どうだ!っと胸を張る魔女を、頭のてっぺんから爪先までざっと見ると、男は息を吐いてそばに置いてあったタオルを魔女に投げた。
「興味ありません。」
「おいぃぃ!いぃぃちぃぃ!」
スタスタと振り向きもせずに風呂場を後にした男は、魔女が着るであろう服と、先程まで着ていた服を見比べた。
彼女の着る服は決まっている。
白の服に黒のパンツ。
デザインもサイズも、すべて一から手掛けている男は、少しの汚れやほつれでも気がつく。

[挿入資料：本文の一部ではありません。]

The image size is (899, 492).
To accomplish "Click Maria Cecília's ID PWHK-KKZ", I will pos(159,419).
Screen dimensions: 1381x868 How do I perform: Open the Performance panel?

今回のように、服が大きく破れた場合が例外になることはない。
さっき見た限りで傷はなかった。
魔女ならすぐに治ってしまうのだろうが、血痕もない。
おそらく、何者かが服を引っ張り破れたことで魔女を守るゴーレムが反応し、慌ててそれを破壊して泥まみれ。
それが男が推察したここまでの出来事だ。
「(まだあの人に手を出す馬鹿がいるのか……。)」
男はその事実に奥歯を噛み締めると、破れた服を手に今度こそ脱衣所を出ていく。
ここ二、三百年で東の魔女は改心したともっぱらの噂だった。
故に、東の魔女は便利な薬師、医師として親しまれたり、強い魔獣を追い払う手伝いをしたりと、いい魔女として活動している。
以前の最悪とは打って変わって、人間といい関係を気づいていた。
それもそのはず、二、三百年前とは別人の魔女なのだから。
前の魔女を気まぐれにも倒してしまった魔女は、そのまま新しい東の魔女として君臨してしまったのです。

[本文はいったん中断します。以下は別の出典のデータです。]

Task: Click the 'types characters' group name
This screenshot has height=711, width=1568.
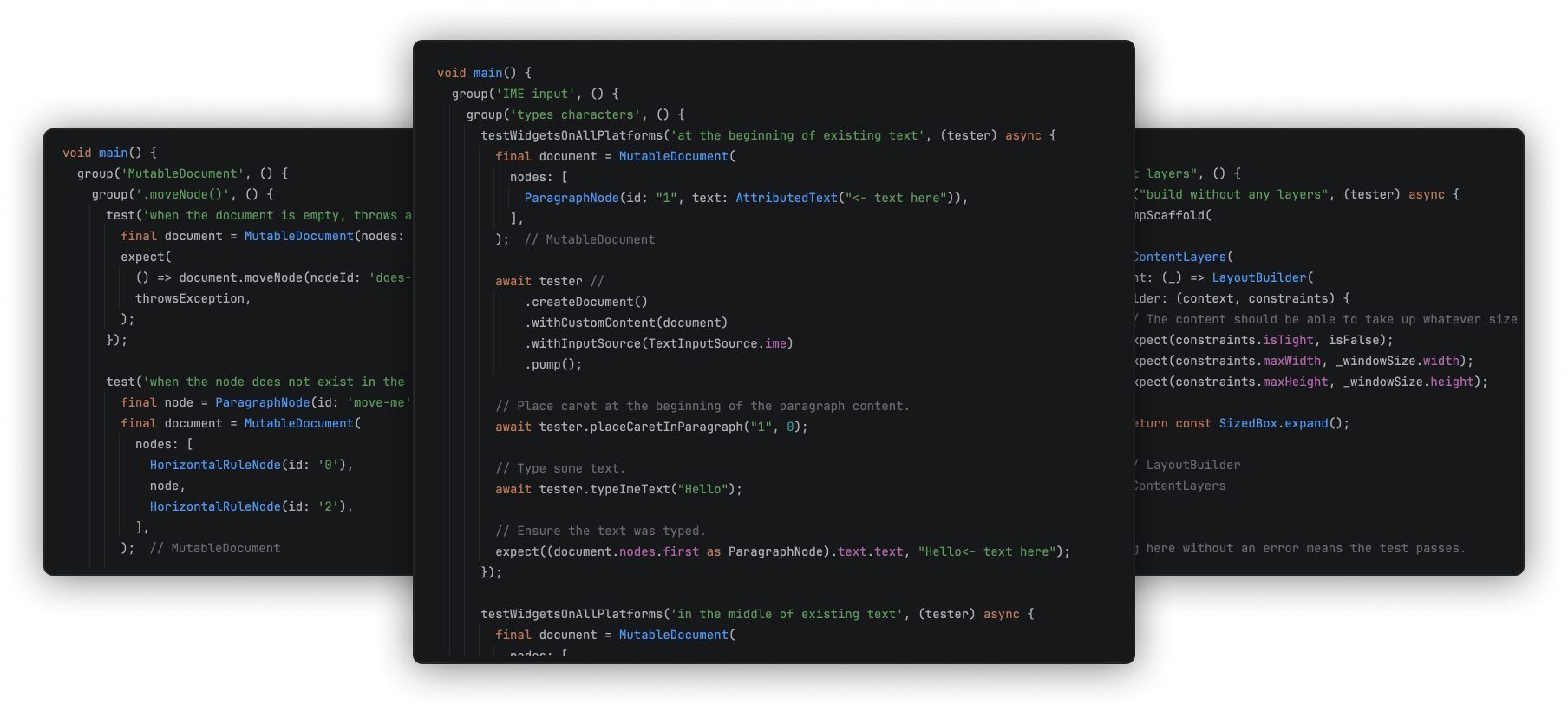Action: point(576,114)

その後も魔王倒したり、龍と渡り合ったりうんぬんかんぬん。
「(東にあの人がいなければ、ここに住む人間は皆無事ではすんでいないのに。)」
魔女は、実を言うと何度も東地域一帯を救っていた。
その様々な脅威は、時には全世界を巻き込むほどだった。
それをいつも魔女が解決していたのだ。
それを能力あるものの定めだと魔女は受け入れているが、人間が感謝していないのは別の話だと男は思っている。

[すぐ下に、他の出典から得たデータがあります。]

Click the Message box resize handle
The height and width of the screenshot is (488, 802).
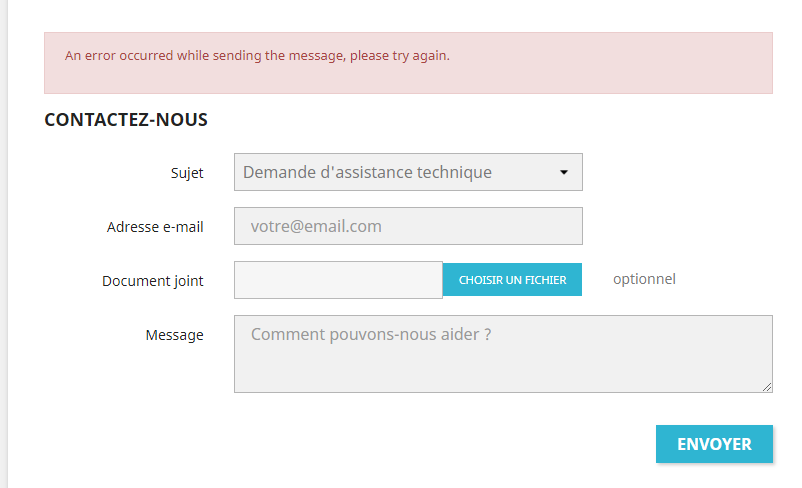767,387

これは魔女への同情や哀れみではない、同じ人間として恥ずかしいと言う思いだ。
そもそも魔女は、人間のことなど意に返していない。
自分がしたいからしている。
「(あの人にとって、人間はちっぽけな存在にすぎない。)」
握りしめていた拳に気がつき、ゆっくりと力を緩める。
今から近隣の村にいけば、泥まみれを手がかりに犯人を探せるかもしれない。
夕食まで時間は十分にある。
「なんだ今日は暇なのか?」
着替え終えた魔女が、首をかしげてたっていた。
いつも世話しなくあれやこれやとやっている男が、珍しいらしい。
「夕食の買い出しに行ってきます」
「そうなのか?なら、いつものケーキも買ってきてくれ。三時までに頼むぞ」
夕飯食べられなくなるからなと、笑うと濡れた髪のまま自室の方に歩いていった。
まるで見透かしたように歪められた口元は、男の見間違いではない。
「(読めない人なのに、人の心はお見通しだな……。)」
「読んでるんじゃなくて、お前が分かりやすいんだ。」
振り向きもせずにそう言うと、今度こそ自室の方へ歩いていってしまった。
自分よりずいぶん小さくなった背を眺めて、静かに息を吐く。
救っても傷つけられ、無干渉でも揶揄され。
どれほど男が成長しようと、周りからの魔女への攻撃が男を苛立たせた。
村の厄介者であった男は、魔女に拾われた頃よりはるかに成長している。
人も、魔物も、魔族も、たいていの敵は返り討ちにできるよう鍛練に鍛練を重ねた。
だが、以前魔女の言った復讐とやらに、男は今でも興味を持っていない。
やり遂げたいことはただ一つ。
「(人も、魔物も、魔族も、誰も彼女を傷つけない日々を……。)」
男は魔女の安息への第一歩に、買い出しへと出掛けていった。